Data from a data collection:
Start
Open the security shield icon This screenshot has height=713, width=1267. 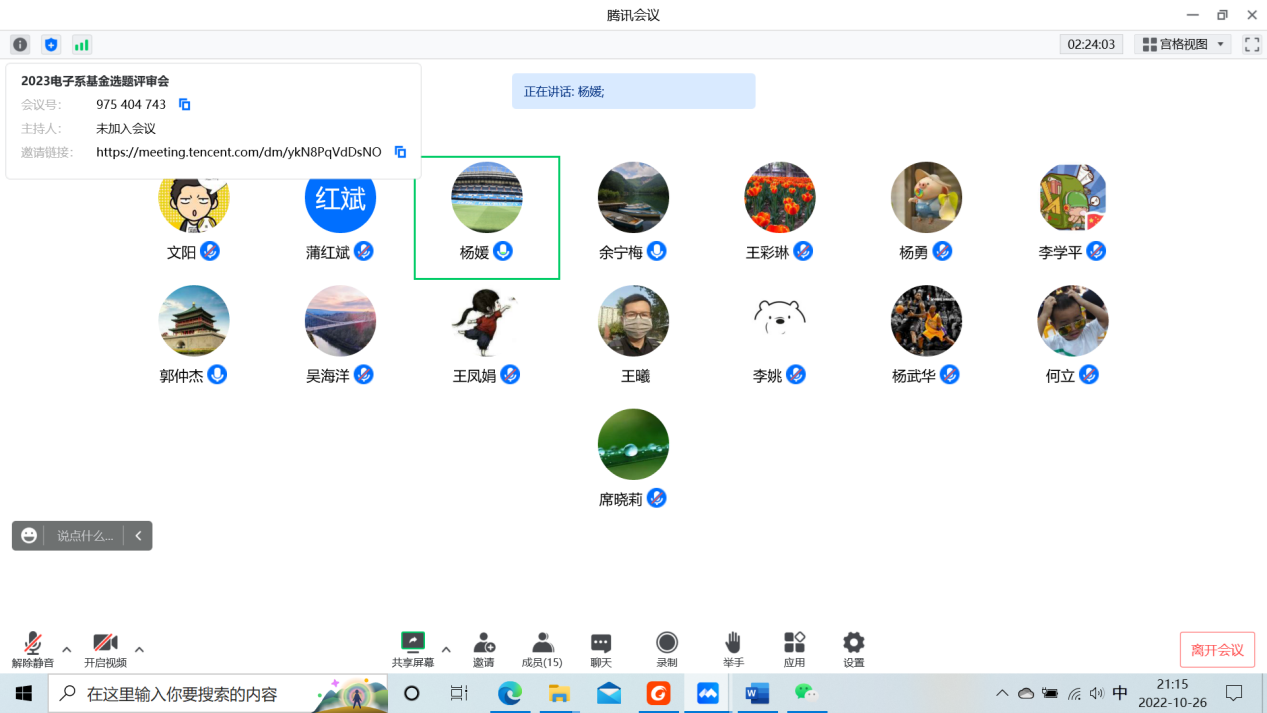(x=51, y=45)
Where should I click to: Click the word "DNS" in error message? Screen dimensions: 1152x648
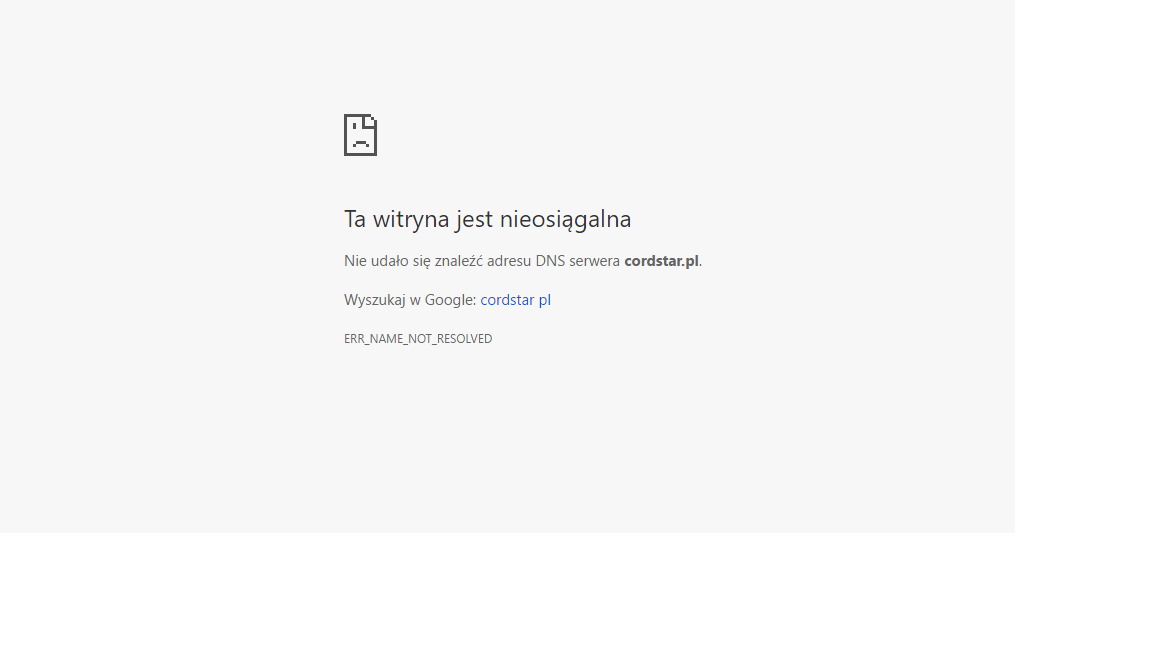coord(550,261)
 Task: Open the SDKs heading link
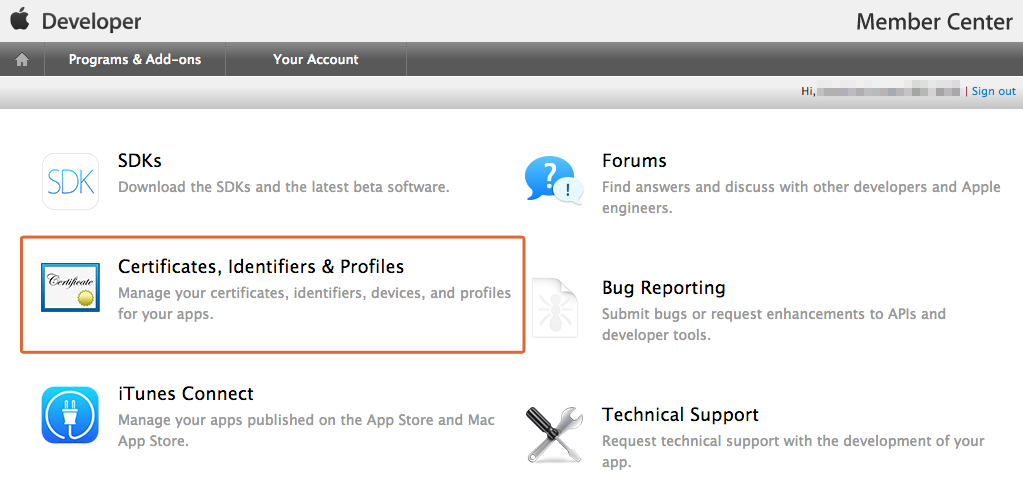[x=140, y=160]
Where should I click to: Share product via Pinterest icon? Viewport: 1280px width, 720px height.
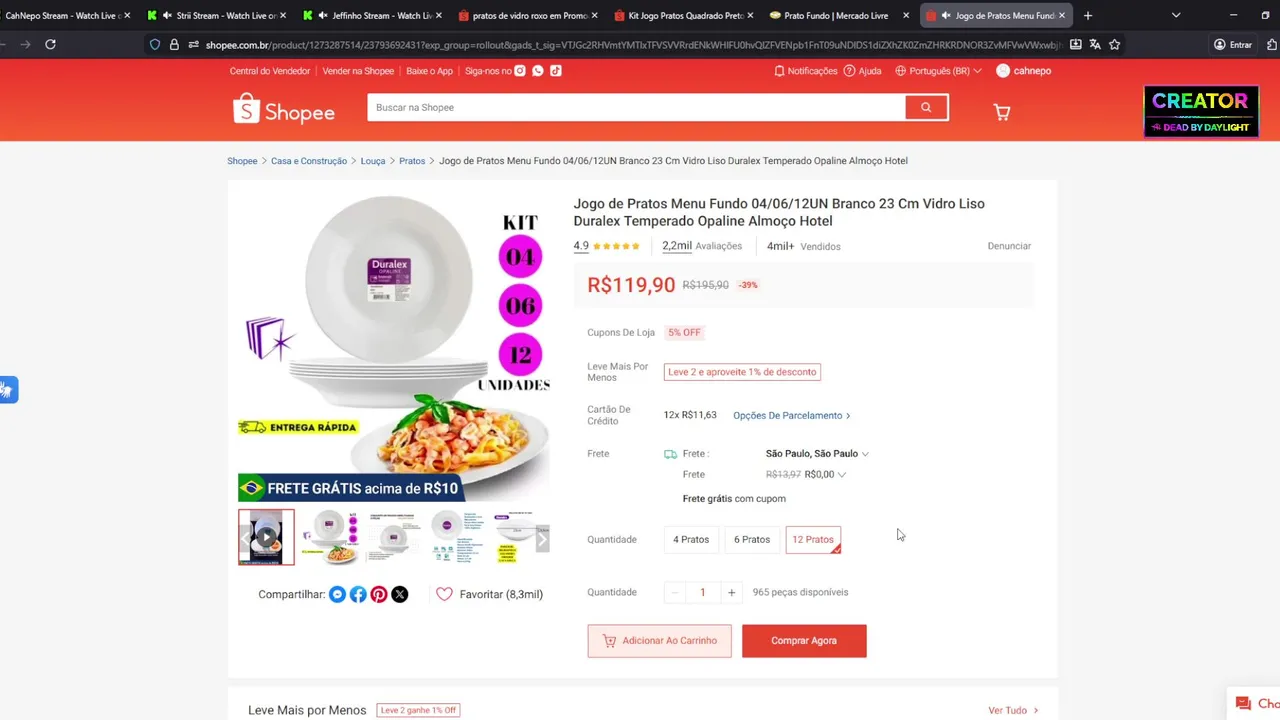pyautogui.click(x=379, y=594)
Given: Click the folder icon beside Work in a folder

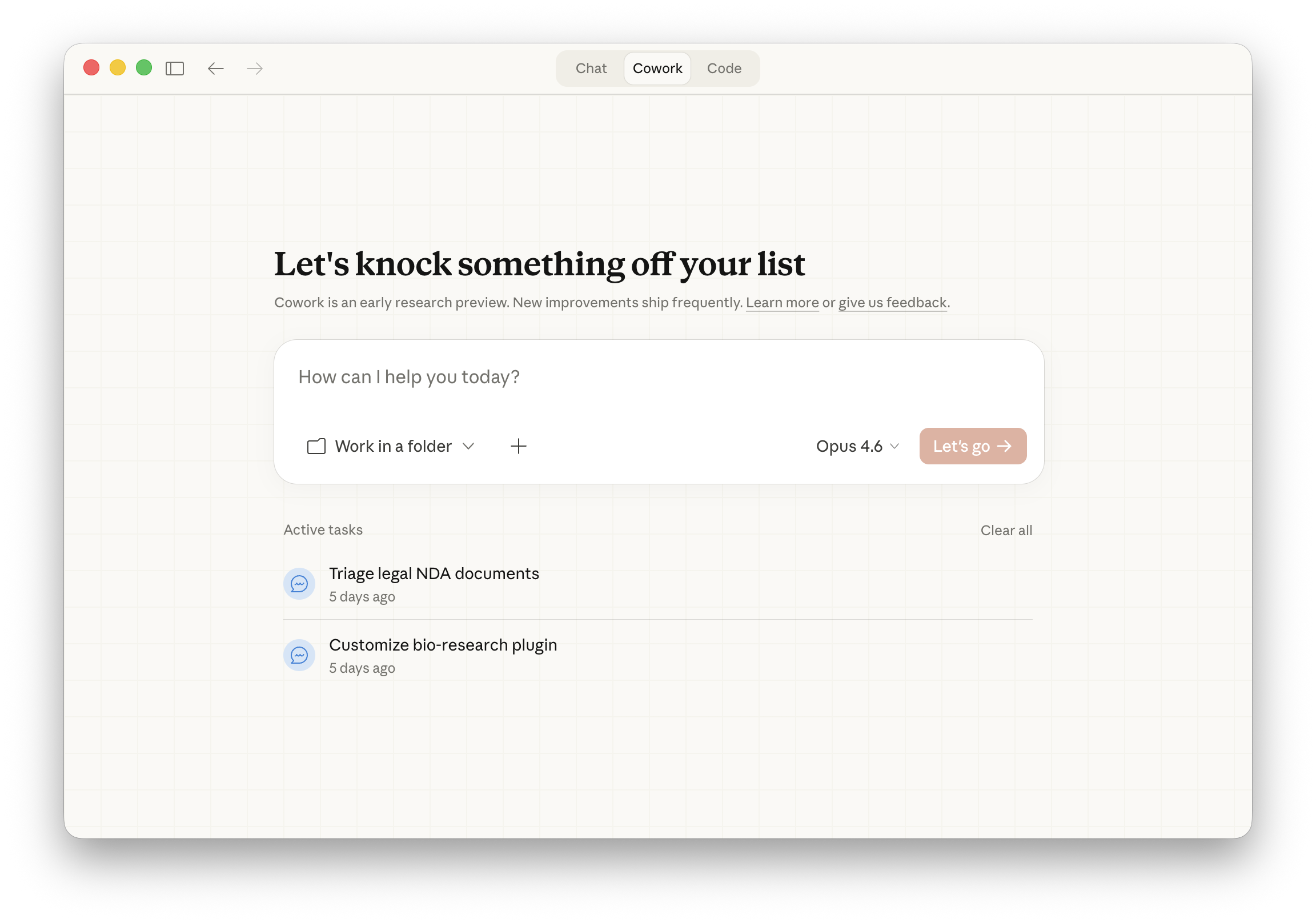Looking at the screenshot, I should (315, 446).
End
(Exercise): Copy the data above word for word, starting at the line that contains "Where should I click to: Share" and continuing through the last line of the data. Leave the pictures out of your copy.

(Complete response):
Where should I click to: Share product via Pinterest icon? Viewport: 1280px width, 720px height.
pyautogui.click(x=379, y=594)
Given: Click the folder icon beside Work in a folder

Looking at the screenshot, I should (315, 446).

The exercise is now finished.